Hay un estado de emergencia que no ocupa titulares, pero atraviesa cada vez más cuerpos. No hay decretos ni alertas rojas, pero las cifras de ansiedad, depresión, burnout, autolesiones crecen a niveles alarmantes.
Lo veo todos los días: en mí, en personas que conozco, en los mensajes que recibo, en los posteos de redes sociales que gritan ayuda con palabras suaves. Hay una pandemia emocional que no terminó con el COVID. Solo se transformó.
La cultura de la exigencia, de la positividad tóxica, de la meritocracia emocional nos empuja a funcionar aunque estemos rotos. A fingir energía cuando no tenemos fuerzas ni para salir de la cama. A mostrarnos resilientes cuando lo único que queremos es que alguien nos abrace y nos diga que no tenemos que poder con todo.

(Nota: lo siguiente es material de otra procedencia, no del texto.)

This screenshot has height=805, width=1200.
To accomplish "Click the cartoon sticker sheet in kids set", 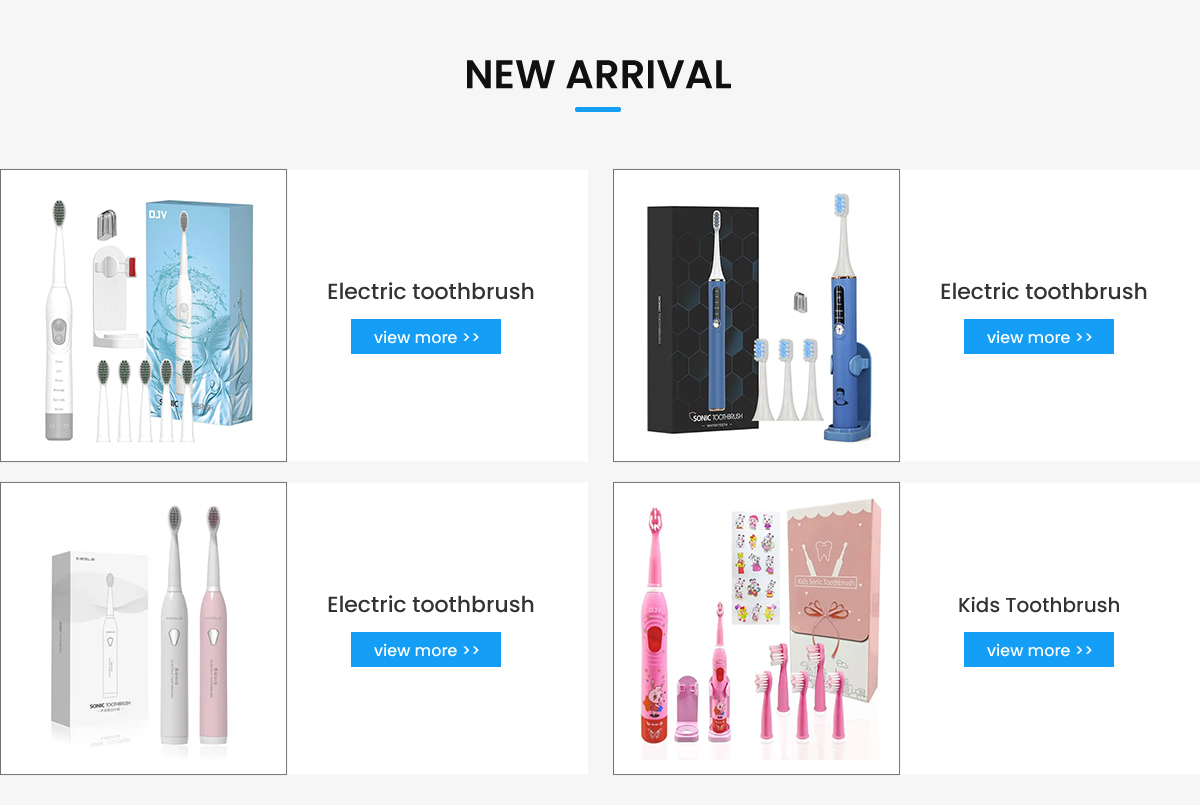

Tengo la extraña sensación de que estamos un poco hartos de la palabra resiliencia, de que se requiere un respiro de ella. Nos la han vendido como la fórmula mágica para sobrevivir, cuando en realidad lo que muchos necesitan no es un mantra sino un descanso. Un espacio seguro para caerse, gritar, llorar, enojarse, sin ser penalizados.
Tengo la sensación de que necesitamos amigarnos con el enojo, escucharlo, transitarlo sanamente antes que nos pase por arriba y terminemos más heridos de lo que estamos.
Me pregunto: ¿tenemos derecho a parar?, ¿tenemos permiso para decir “no puedo más” sin ser juzgados, diagnosticados, apartados? ¿Por qué seguimos invisibilizando el dolor mental como si no existiera?
Quizás no haya una respuesta única. Pero escribir esto ya es una forma de declarar la emergencia. De decir “acá hay una voz”. Y de invitarte, lector o lectora, a reconocer también la tuya. Tal vez sea hora de gritar un poco y dejar de callar.